By Zion Loo
Approximately 9.1 percent of Americans suffer from some kind of phobia, or even more than one. That’s more than 19 million people. Most everyone knows about some of what these phobias may entail, such as arachnophobia (fear of spiders), acrophobia (fear of heights), claustrophobia (fear of tight spaces), and social phobia (AKA Social Anxiety Disorder).perhaps because we suffer from them ourselves or we know someone who does. The exact number of specific phobias is difficult to narrow down due to the fact that there are an infinite number of specific objects and situations that a fear could possibly derive from, so clinicians and researchers are constantly identifying more as the need for proper names for these conditions arise, combining a Greek or Latin prefix acquainted with the specified fear with the suffix -phobia. A phobia can arise from anything from a dog (cynophobia) to teenagers (ephebiphobia) to something as presumably harmless as the color white (leukophobia) or even flowers (anthophobia).

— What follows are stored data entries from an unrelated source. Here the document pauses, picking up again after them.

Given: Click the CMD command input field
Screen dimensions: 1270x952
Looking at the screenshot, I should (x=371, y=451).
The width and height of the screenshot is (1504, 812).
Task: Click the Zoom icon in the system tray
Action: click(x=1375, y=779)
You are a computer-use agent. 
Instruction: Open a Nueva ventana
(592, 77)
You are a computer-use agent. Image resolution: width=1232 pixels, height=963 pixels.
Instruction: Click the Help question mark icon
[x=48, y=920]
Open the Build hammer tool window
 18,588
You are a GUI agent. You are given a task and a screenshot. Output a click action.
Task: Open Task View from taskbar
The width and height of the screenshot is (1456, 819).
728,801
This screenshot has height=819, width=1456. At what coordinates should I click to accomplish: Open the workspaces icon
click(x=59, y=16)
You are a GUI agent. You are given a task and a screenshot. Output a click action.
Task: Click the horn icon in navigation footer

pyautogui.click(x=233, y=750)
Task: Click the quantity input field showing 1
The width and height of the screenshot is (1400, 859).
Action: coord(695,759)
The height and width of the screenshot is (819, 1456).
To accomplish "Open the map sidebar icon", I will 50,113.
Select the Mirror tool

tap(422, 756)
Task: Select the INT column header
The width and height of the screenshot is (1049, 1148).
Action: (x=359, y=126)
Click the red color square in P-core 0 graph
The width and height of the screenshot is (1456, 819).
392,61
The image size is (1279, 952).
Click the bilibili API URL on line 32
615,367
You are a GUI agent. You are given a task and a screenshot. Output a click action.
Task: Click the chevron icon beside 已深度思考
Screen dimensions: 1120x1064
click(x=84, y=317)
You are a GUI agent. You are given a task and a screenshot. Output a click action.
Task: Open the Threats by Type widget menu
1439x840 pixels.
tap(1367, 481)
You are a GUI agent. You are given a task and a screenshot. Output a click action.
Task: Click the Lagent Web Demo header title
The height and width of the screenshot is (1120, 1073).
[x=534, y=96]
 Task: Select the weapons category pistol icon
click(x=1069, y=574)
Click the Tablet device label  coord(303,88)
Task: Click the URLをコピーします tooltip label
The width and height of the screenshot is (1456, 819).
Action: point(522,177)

Because a phobia can be of practically anything, it seems, there are, as you might imagine, a few which may be more troublesome to work around then others. A hydrophobic person (fearful of water) may avoid symptoms such as panic attacks or anxious episodes by avoiding coming into close contact with bodies water, but what if your fear is so prominent in daily life that avoiding it is near impossible? Some of the least common (and frankly terrifying) phobias include vestiphobia (fear of clothing), somniphobia (fear of sleeping), optophobia (fear of opening one’s eyes) and quite possibly the worst of all, phronemophobia (fear of thinking.)
I wrote this article mostly out of fascination for some of these odd phobias, but also because I’m curious as to how many people are unknowingly suffering from an obscure phobia they don’t even know exists, especially considering that because not many people see doctors for phobias, many may not yet be known. Do you have a phobia?